- _PROBLEM DETAILS_:
Answer these questions from the reading group announcement below.
(a) In which room will the Film & TV Reading Group meet?
(b) In which journal was Mark Hansen's article "Media Theory" published?
(c) What meaning does the abstract give for "epiphylogenesis"?

-------- EXERCISE PASSAGE --------

On Wednesday, April 25, 2012, the Film & TV Reading Group will meet at 6:00 pm in room 615 (Conti-Hochhaus) to discuss Mark Hansen’s article “Media Theory,” (from Theory, Culture & Society 23.2-3 (2006): 297-306). In this piece, Hansen importantly rethinks media beyond their apparatic, empirical determinations (devices, machines, storage media, etc.), instead conceiving media as “the environment for life.” The argument behind this approach is outlined in the paper’s abstract:
Poised on the cusp between phenomenology and materiality, media institute a theoretical oscillation that promises to displace the empirical-transcendental divide that has structured western meditation on thinking, including the thinking of technics. Because media give the infrastructure conditioning thought without ceasing to be empirical (i.e. without functioning as a transcendental condition), they form the basis for a complex hermeneutics that cannot avoid the task of accounting for its unthematizable infrastructural condition. Tracing the oscillation constitutive of such a hermeneutics as it serves variously to constitute media theory in the work of critics from McLuhan to Kittler, from Leroi-Gourhan to Stiegler, my interrogation ultimately conceptualizes the medium as an environment for life: by giving concrete form to ‘epiphylogenesis’ (the exteriorization of human evolution), concrete media find their most ‘originary’ function not as artifacts but via their participation in human technogenesis (our co-evolution with technics).

-------- GIVEN ENTRIES --------

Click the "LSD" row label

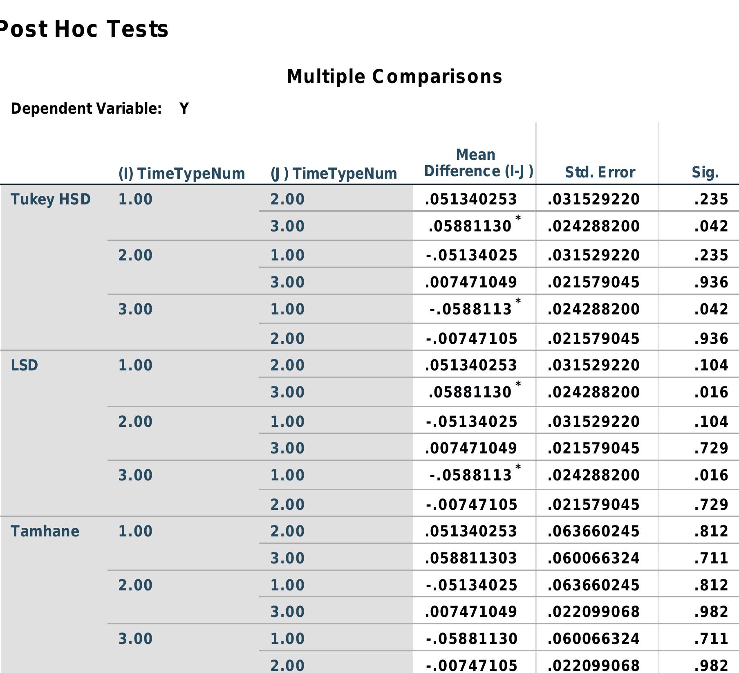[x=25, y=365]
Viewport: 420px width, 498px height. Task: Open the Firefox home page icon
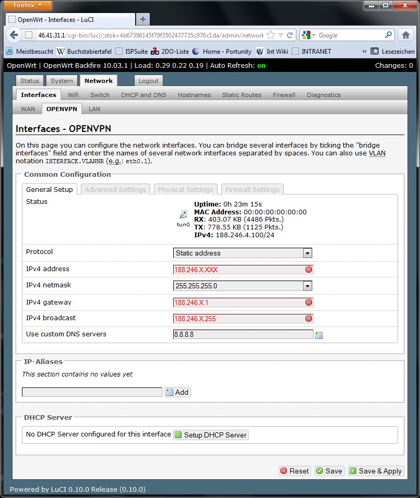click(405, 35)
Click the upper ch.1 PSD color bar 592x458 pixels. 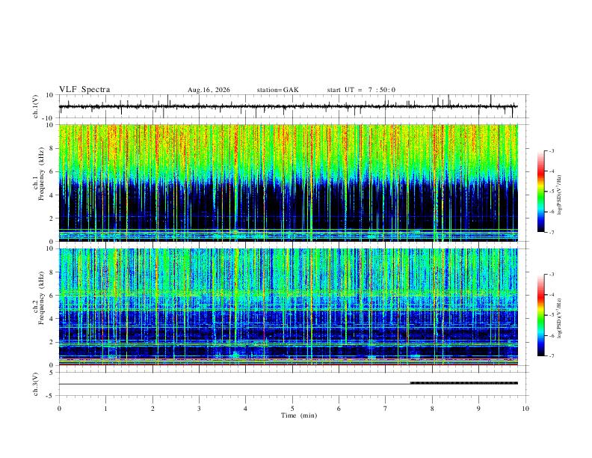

--------

- _RESPONSE BELOW_:
(a) Room 615 (Conti-Hochhaus)
(b) Theory, Culture & Society
(c) The exteriorization of human evolution